Supplied material below:
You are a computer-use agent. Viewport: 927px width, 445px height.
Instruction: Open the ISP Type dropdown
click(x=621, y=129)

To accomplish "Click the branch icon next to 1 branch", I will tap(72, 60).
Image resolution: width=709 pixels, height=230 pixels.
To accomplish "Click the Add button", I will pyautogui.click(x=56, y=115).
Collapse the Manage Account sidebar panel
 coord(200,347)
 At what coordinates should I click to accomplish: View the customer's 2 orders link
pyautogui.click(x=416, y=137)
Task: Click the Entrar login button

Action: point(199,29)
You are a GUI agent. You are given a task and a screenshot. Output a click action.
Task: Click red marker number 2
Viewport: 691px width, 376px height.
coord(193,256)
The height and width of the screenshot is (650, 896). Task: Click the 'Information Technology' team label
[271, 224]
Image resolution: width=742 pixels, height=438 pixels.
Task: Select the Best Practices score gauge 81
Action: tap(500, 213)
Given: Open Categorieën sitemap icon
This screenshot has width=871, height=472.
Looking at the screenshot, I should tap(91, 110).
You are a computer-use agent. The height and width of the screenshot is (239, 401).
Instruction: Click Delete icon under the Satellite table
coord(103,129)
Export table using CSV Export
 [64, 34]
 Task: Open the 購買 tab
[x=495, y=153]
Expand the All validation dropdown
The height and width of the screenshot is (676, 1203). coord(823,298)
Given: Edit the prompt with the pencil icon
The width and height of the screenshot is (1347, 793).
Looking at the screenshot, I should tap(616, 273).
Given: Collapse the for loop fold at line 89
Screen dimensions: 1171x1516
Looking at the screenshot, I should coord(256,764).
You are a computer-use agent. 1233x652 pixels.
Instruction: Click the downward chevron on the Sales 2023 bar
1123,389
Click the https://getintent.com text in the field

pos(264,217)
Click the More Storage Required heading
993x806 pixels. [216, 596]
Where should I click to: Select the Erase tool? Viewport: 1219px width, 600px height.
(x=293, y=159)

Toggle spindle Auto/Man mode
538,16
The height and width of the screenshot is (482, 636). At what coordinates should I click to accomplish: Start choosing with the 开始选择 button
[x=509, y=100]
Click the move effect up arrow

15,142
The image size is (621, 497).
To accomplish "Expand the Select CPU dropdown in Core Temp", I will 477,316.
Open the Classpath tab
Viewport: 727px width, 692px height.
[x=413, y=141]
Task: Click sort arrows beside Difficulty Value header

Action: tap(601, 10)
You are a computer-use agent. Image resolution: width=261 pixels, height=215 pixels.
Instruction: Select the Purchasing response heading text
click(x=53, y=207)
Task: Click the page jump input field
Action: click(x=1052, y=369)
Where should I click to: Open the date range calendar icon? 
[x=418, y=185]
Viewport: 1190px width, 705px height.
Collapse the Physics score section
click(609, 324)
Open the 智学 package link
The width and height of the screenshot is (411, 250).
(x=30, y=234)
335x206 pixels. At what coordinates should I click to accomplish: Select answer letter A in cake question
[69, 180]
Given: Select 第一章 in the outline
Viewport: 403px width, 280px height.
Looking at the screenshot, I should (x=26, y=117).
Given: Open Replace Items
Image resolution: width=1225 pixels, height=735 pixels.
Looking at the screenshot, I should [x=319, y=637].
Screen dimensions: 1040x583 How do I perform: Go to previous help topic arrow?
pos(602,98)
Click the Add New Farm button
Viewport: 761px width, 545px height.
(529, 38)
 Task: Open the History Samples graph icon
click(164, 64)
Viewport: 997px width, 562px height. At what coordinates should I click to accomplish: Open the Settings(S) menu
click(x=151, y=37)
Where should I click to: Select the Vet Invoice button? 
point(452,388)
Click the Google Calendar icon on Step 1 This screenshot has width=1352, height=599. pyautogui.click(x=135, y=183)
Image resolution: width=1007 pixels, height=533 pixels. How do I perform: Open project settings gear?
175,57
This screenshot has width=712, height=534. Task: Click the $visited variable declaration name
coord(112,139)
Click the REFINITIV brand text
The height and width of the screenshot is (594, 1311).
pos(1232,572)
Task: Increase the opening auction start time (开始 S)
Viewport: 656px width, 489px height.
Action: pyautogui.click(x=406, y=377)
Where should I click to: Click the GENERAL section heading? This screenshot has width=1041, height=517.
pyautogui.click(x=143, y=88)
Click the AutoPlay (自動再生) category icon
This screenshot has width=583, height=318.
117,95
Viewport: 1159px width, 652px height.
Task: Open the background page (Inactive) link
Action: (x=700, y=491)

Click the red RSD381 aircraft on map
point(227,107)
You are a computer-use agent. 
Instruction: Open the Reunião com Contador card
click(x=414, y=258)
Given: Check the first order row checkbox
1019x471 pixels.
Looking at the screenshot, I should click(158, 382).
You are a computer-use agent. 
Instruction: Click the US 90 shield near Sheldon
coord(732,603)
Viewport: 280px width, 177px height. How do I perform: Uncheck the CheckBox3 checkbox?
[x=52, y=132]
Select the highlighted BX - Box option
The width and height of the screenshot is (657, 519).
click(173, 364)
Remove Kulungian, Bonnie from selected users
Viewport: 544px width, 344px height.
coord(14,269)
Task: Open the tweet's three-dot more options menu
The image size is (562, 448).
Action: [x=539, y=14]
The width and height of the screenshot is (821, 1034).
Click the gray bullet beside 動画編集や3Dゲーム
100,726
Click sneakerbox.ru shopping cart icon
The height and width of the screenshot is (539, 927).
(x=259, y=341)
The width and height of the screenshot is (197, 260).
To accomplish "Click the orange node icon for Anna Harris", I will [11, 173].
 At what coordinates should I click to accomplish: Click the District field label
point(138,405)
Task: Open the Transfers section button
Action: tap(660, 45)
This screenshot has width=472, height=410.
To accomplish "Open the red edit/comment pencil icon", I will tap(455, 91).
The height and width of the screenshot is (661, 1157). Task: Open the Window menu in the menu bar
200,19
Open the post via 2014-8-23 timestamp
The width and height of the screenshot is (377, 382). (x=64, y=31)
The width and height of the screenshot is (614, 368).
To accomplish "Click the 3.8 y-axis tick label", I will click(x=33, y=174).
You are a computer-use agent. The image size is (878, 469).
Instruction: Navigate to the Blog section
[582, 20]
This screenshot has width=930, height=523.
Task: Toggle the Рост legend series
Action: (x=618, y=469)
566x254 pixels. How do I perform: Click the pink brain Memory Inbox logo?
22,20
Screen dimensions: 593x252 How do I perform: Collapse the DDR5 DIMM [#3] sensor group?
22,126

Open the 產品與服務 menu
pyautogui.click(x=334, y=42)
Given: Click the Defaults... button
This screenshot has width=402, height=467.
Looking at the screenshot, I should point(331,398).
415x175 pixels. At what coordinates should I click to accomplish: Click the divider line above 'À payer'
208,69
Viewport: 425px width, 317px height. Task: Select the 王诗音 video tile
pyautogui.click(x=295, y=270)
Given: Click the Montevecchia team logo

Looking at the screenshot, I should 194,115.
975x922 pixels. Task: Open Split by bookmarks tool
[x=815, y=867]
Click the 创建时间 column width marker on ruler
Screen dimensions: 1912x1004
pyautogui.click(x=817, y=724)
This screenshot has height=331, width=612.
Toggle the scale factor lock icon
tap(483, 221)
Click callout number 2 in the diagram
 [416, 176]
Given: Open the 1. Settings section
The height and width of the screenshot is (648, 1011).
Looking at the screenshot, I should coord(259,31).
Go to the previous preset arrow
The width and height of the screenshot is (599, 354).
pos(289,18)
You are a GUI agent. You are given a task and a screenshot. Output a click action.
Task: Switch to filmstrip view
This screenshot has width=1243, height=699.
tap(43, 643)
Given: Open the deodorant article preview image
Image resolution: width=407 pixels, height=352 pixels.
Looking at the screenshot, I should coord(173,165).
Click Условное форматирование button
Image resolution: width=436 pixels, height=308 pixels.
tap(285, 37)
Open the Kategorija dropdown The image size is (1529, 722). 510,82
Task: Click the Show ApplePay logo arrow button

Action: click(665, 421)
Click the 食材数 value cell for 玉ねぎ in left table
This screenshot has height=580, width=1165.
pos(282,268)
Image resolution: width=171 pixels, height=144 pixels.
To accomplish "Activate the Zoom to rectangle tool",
End of Supplied material.
## [Exercise prompt]
For the data shown above, give the number of lines where the word "computer" appears, and nothing else.

## [Solution]
7